Canada in Brief, Jan. 5-11

January 4, 2017 Updated: January 4, 2017

Fireworks, events across the country mark start of Canada’s 150th year

OTTAWA—A Canada Day tradition was repurposed New Year’s Eve to herald the start of Canada’s 150th year.

A massive fireworks display over Parliament Hill—usually reserved for July 1—took place on the evening of Dec. 31 to mark the beginning of 2017 and a year-long birthday bash across the country.

New Year’s Eve events with a 150th birthday flavour were held in 19 cities.

The celebration in the capital, which cost about $2.5 million, included performances by Canadian artists and also featured remarks by Heritage Minister Melanie Joly.

Joly is in charge of more than $210 million being set aside for 150th anniversary projects and events planned for the anniversary.

Total compensation for Top 100 CEOs rose to $950 million in 2015

TORONTO—A new study by the Canadian Centre for Policy Alternatives says the top 100 CEOs of TSX-listed public companies got a total of about $950 million in compensation in 2015, according to regulatory filings issued last year.

That was up about 6 percent from the prior year, when total compensation for the Top 100 chief executive officers totalled $895.85 million in salary, bonuses, pensions, and stock-based compensation.

The think tank’s annual tally says the Top 100 average, at $9.5 million, was 193 times Canada’s average industrial wage of $49,510 in 2015.

The highest-paid person on the 2017 Top 100 list was Michael Pearson, the former CEO of Valeant Pharmaceuticals. He received a total of $182.9 million in all forms of compensation in 2015.

Alberta government defends new carbon tax

EDMONTON—Alberta’s NDP government jumped to defend its new carbon tax on New Year’s Day as consumers got their first taste of some of the new prices they’ll be paying in 2017. Gasoline at the pumps rose 4.5 cents per litre on Jan. 1; home heating and business fuels will go up, too.

Deputy Premier Sarah Hoffman addressed reporters at the legislature on Jan. 1, where she stressed the link between the tax and getting pipelines to tidewater approved.

Hoffman noted Prime Minister Justin Trudeau was clear when he approved Kinder Morgan’s expansion of the Trans Mountain pipeline in November that the decision would not have happened without Alberta’s climate plan.

She said the tax is “the best way for us to protect the environment and protect jobs and get pipelines built.”

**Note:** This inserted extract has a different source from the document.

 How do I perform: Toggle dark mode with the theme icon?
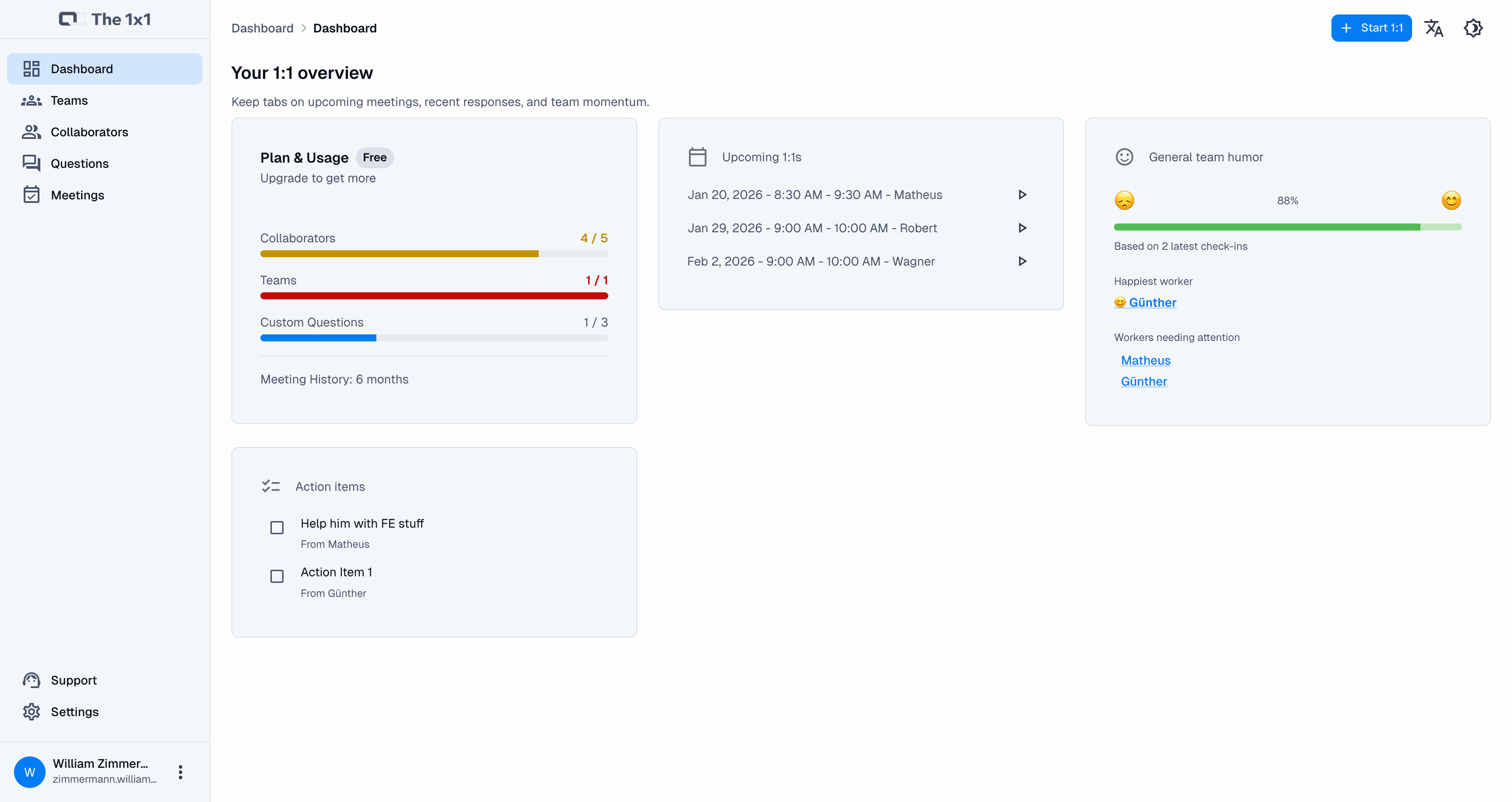click(x=1473, y=28)
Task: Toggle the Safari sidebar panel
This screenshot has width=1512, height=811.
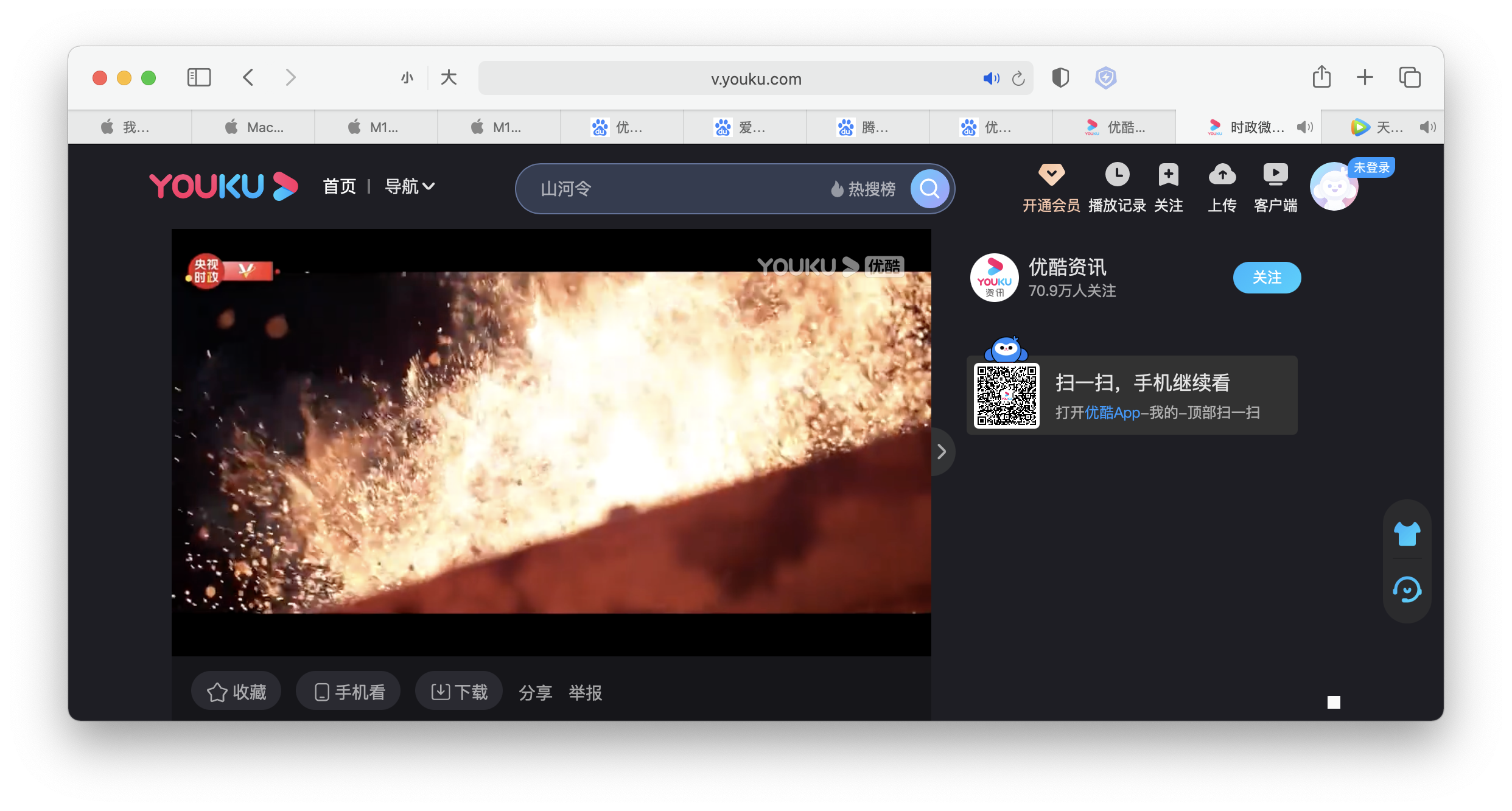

NS shootings underscore need for better veterans’ services: Ombudsman

OTTAWA—Ombudsman Gary Walbourne has urged the federal government to do more for soldiers forced out of the Canadian Forces for medical reasons after an Afghan war veteran and three family members were found shot dead in Nova Scotia.

Walbourne wants Ottawa to ensure injured military personnel have all the necessary benefits and supports in place before they are forced to turn in their uniforms—recommendations he made back in the fall.

Retired corporal Lionel Desmond, 33, was found dead Jan. 3 in a home in Upper Big Tracadie, N.S., from what appeared to be a self-inflicted gunshot wound. His wife Shanna Desmond, 31, their 10-year-old daughter Aaliyah, and his mother, Brenda Desmond, 52, also died of apparent gunshot wounds.

Uncommonly cold winter has Vancouver offering residents free salt

Vancouver is offering its residents buckets of free road salt thanks to uncharacteristically cold and snowy winter weather, which has made some sidewalks and streets in the usually temperate city treacherously icy.

Ten fire halls began making de-icing salt available this week for residents who can’t find any at local stores. The city has already gone through 7,000 tonnes of salt, which is seven times the average amount used in each of the last two years.

Jerry Dobrovolny, general manager for engineering services, says all non-emergency construction has been shut down and more than 300 city workers have been reassigned to help with salting, sanding, and clearing neighbourhood streets.